Program Overview
The Trump administration unveiled an innovative demonstration initiative designed to simplify access to GLP-1 receptor agonists for participants in Medicare Part D and Medicaid programs, although specialists express doubts about its potential popularity and success.
Dubbed Better Approaches to Lifestyle and Nutrition for Comprehensive hEalth (BALANCE), the initiative focuses on expanding availability of GLP-1 medications for "weight management and metabolic health enhancement" among Medicare Part D and Medicaid beneficiaries. BALANCE "expands on our groundbreaking Most Favored Nations drug pricing agreements' aim of making weight-loss treatments available to those who have been excluded," stated Mehmet Oz, MD, MBA, CMS administrator, in a press statement. "Through the BALANCE Model, we combine cutting-edge science with wholesome habits to reduce expenses and enable Americans to manage their well-being."
Negotiations and Features
CMS intends to engage with pharmaceutical companies, who will join voluntarily, to decrease prices for these medications. Key negotiation points encompass:
- Fixed net pricing and possible limits on out-of-pocket costs for recipients
- Uniform eligibility standards
- Science-backed lifestyle assistance programs (such as guidance on sustaining weight reduction and adopting healthier choices)
Further details on state and Part D plan involvement will emerge in early 2026, according to CMS, with the model slated to begin in Medicaid no later than May 2026 and in Medicare Part D by January 2027.
For Medicare Part D participants, "CMS intends to roll out a fresh GLP-1 payment demonstration starting July 2026, acting as a temporary link to the BALANCE Model launching in 2027," the agency noted on its website. "Individuals covered under Medicare Part D meeting the agreed-upon criteria will gain entry to these medications. Qualified Medicare recipients will incur a $50 monthly fee for GLP-1 treatments."
Expert Insights on Cost Reduction
Will this initiative genuinely cut GLP-1 expenses for users?
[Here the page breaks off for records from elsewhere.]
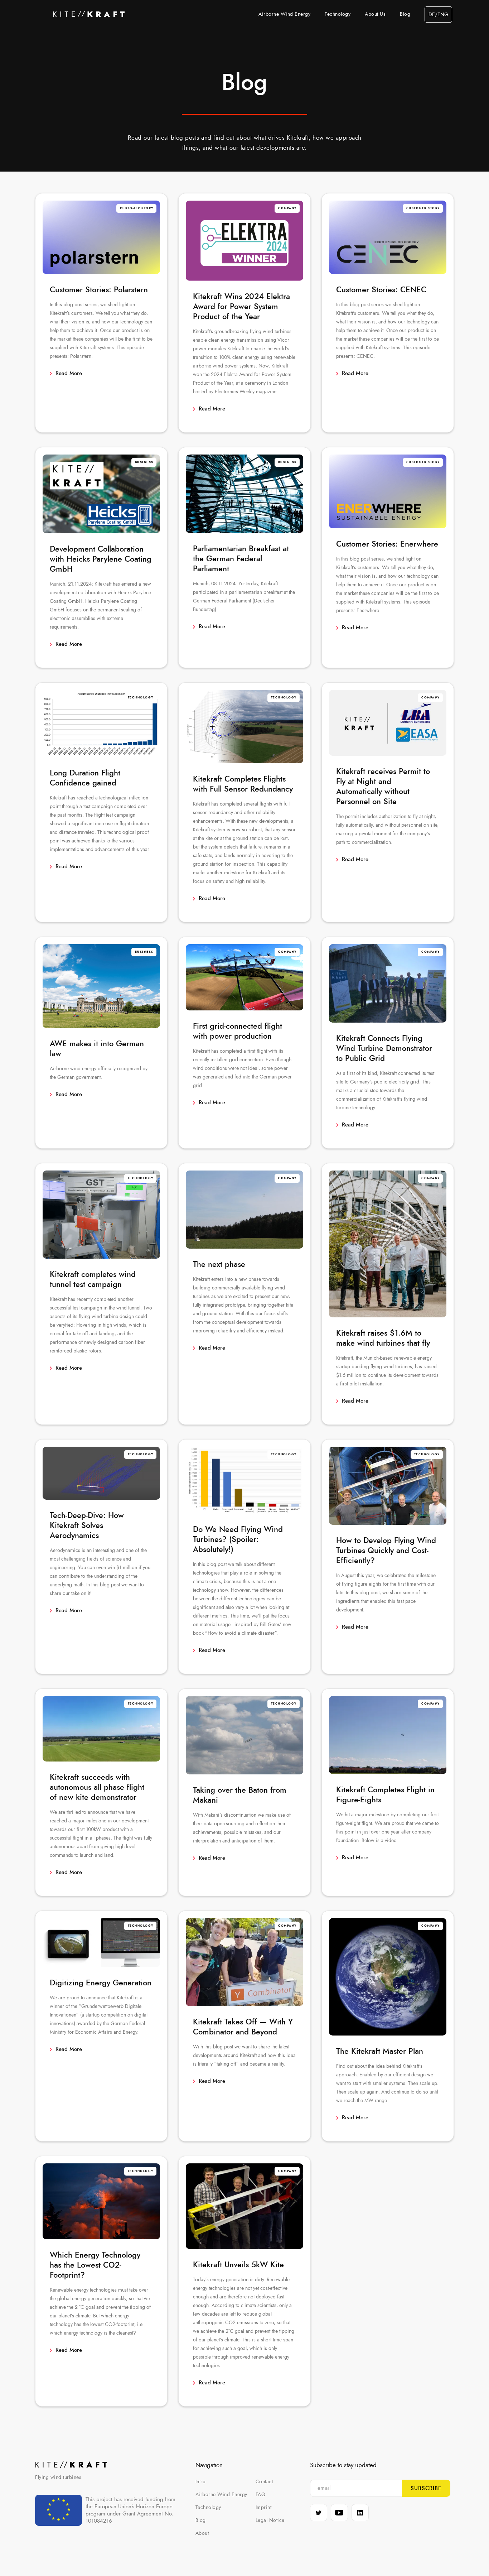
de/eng (438, 14)
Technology (337, 14)
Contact (264, 2481)
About (202, 2533)
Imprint (264, 2507)
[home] (89, 14)
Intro (200, 2481)
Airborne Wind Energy (284, 14)
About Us (375, 14)
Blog (405, 14)
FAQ (261, 2494)
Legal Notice (270, 2520)
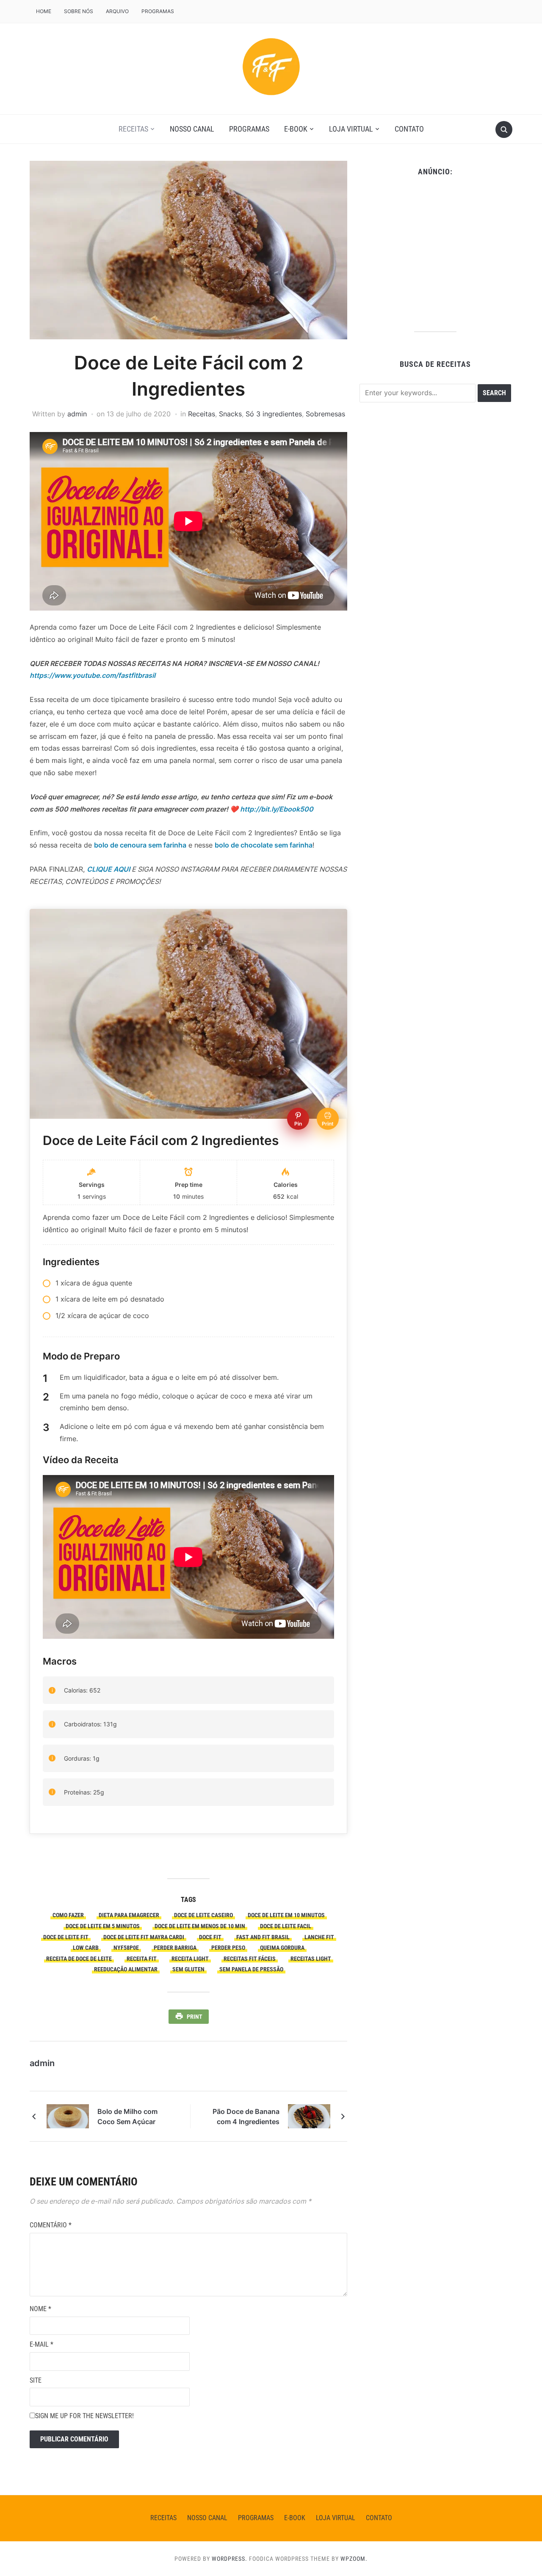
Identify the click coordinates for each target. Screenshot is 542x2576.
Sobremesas (325, 414)
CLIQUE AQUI (108, 869)
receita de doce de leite (79, 1958)
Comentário (51, 2225)
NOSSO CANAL (192, 128)
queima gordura (282, 1947)
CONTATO (409, 128)
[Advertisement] (435, 251)
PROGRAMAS (157, 11)
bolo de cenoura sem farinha (140, 845)
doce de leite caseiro (203, 1915)
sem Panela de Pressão (251, 1969)
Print (194, 2016)
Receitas (133, 128)
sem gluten (188, 1969)
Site (35, 2380)
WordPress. (229, 2558)
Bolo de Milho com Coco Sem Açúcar (127, 2116)
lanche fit (319, 1937)
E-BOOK (295, 128)
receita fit (142, 1958)
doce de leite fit (65, 1937)
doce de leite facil (285, 1926)
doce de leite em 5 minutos (103, 1926)
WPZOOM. (354, 2558)
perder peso (228, 1947)
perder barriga (175, 1947)
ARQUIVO (117, 11)
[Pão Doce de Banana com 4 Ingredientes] (309, 2115)
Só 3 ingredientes (274, 414)
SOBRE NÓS (78, 11)
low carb (86, 1947)
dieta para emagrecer (129, 1915)
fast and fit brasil (263, 1937)
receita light (190, 1958)
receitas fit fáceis (250, 1958)
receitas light (310, 1958)
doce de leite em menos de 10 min (200, 1926)
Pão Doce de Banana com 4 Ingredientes (246, 2116)
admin (77, 414)
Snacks (230, 414)
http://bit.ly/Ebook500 (276, 809)
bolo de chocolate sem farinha (263, 845)
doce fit (210, 1937)
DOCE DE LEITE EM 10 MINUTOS (286, 1915)
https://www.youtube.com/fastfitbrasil (92, 675)
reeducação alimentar (126, 1969)
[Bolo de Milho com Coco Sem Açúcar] (67, 2115)
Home (43, 11)
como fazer (68, 1915)
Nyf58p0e (126, 1947)
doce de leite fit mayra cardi (143, 1937)
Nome (40, 2309)
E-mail (41, 2344)
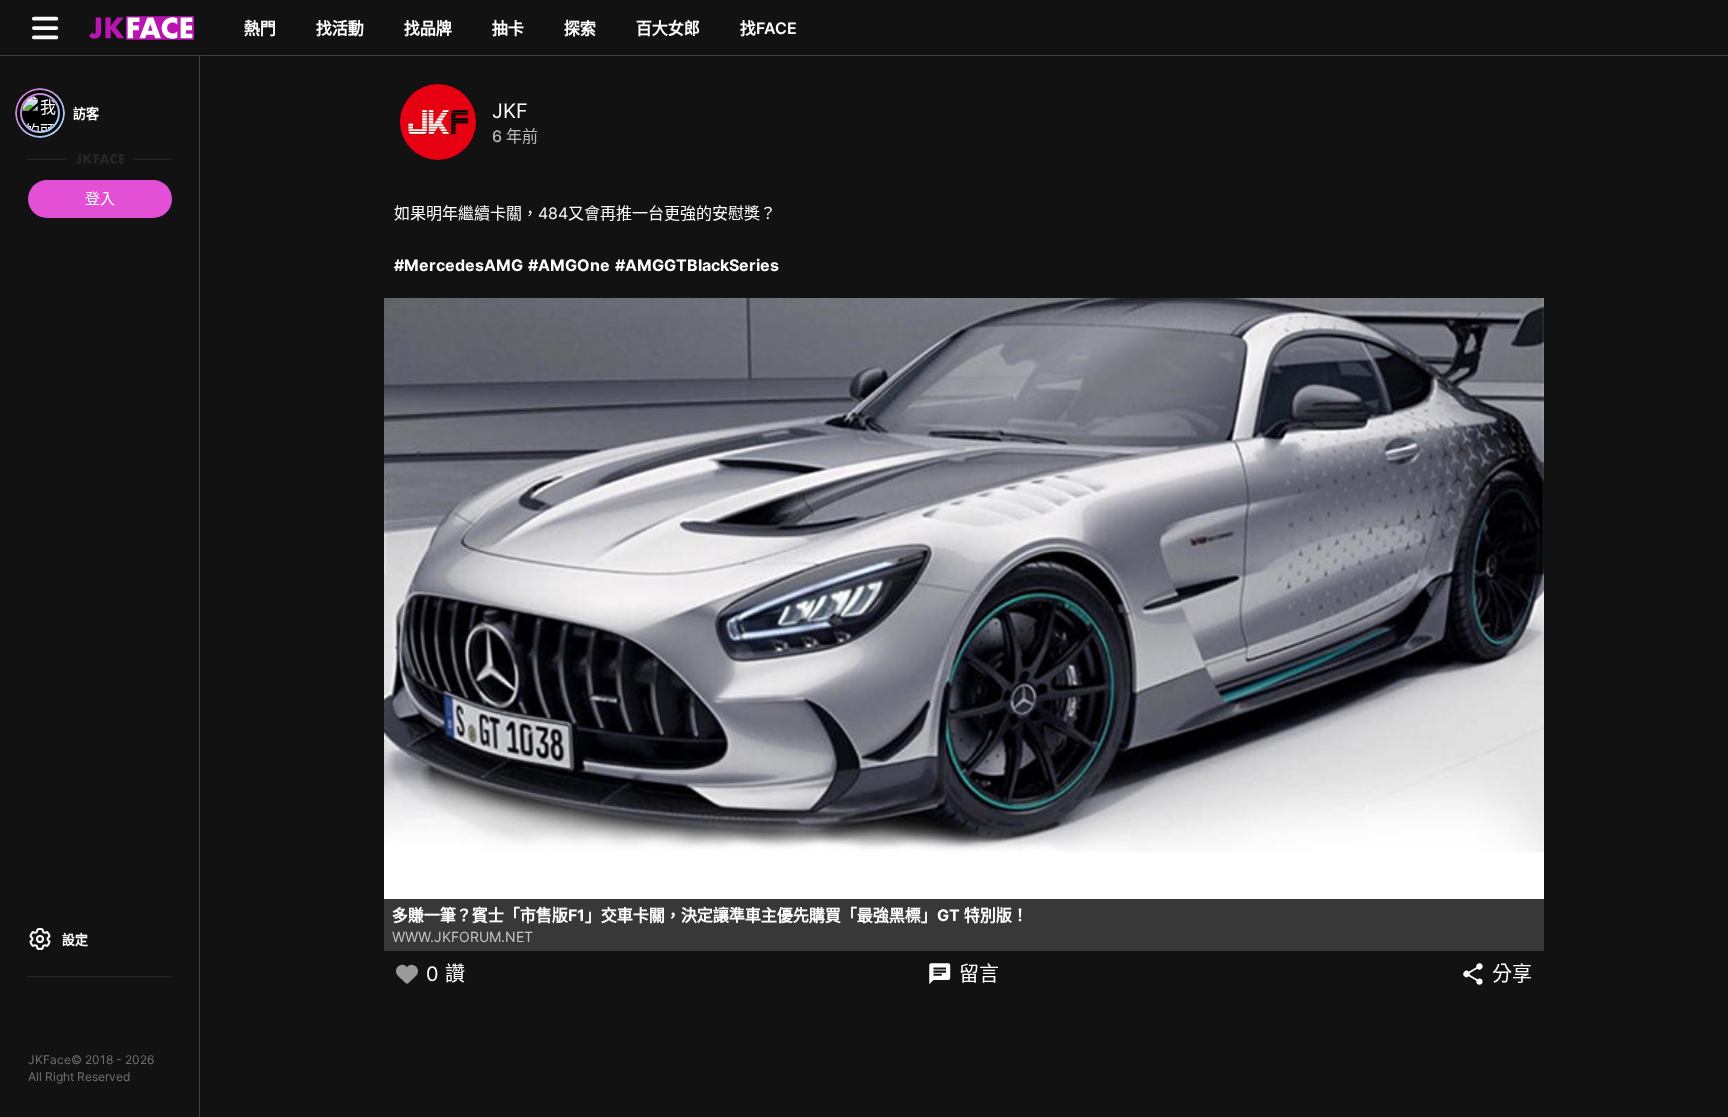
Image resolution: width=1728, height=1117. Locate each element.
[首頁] (139, 27)
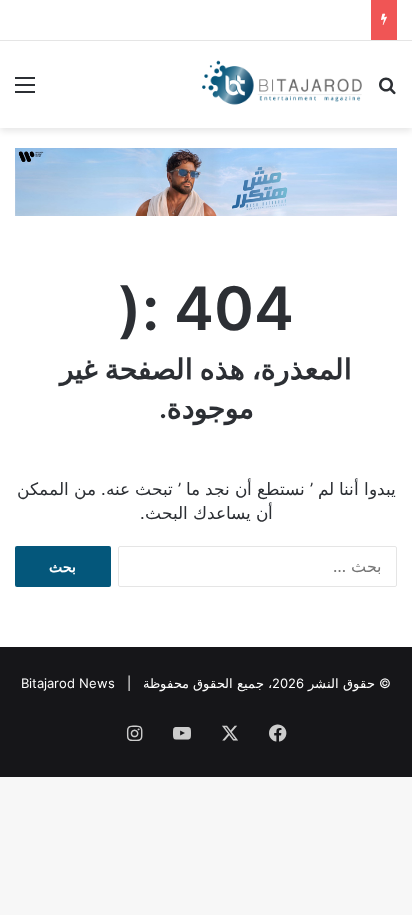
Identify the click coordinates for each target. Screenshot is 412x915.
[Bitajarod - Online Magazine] (282, 84)
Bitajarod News (68, 683)
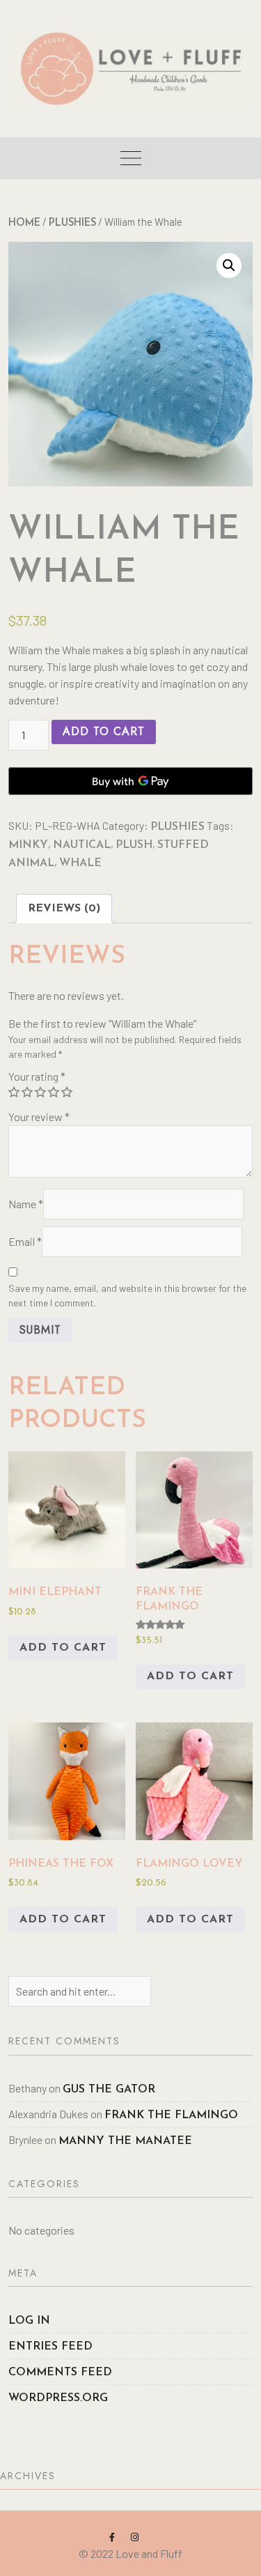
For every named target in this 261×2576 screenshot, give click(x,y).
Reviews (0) (64, 908)
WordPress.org (58, 2398)
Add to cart (104, 731)
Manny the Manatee (125, 2141)
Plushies (72, 223)
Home (24, 223)
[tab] (64, 908)
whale (80, 863)
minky (28, 845)
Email (25, 1241)
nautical (82, 845)
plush (134, 845)
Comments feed (60, 2372)
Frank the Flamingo (171, 2115)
The outcome hinges on multiple elements, per Stacey Lee, a law and ethics professor at Johns Hopkins University Bloomberg School of Public Health in Baltimore. "Regarding availability, the model might offer marginal improvements, but it's improbable to bring about extensive, consistent growth independently," Lee commented in an email. "Obstacles to GLP-1 availability extend beyond medical factors. They include economic and bureaucratic hurdles. Without substantially altering pricing structures or usage restrictions, numerous Medicare and Medicaid recipients will continue encountering coverage restrictions."
Yet Theodora "Teddy" McCormick from the Baker Donelson law firm in Princeton, New Jersey, showed greater enthusiasm. "What's intriguing is that CMS will negotiate straight with manufacturers, creating a genuine opportunity to broaden availability," she remarked, observing that alternative CMS price talks, like those under the Inflation Reduction Act, rely on pharmacy benefit managers as intermediaries. Additionally, "Medicare currently permits GLP-1 use only for heart-related conditions and diabetes," but these drugs lack approval for Medicare reimbursement purely for weight loss, making this trial program an extension of applications.
Marsha Simon, PhD, an adjunct health policy professor at George Washington University in Washington, expressed interest in the broader reimbursement scope for GLP-1s. From a macro viewpoint, "it would prove highly beneficial if the administration tackled the Part D legal ban on weight-loss medications," she wrote via email. However, "I recognize the hesitation to proceed without resolving the Medicare reimbursement foundation, which, following a judicial ruling, bars CMS from factoring in the expense of a service or drug."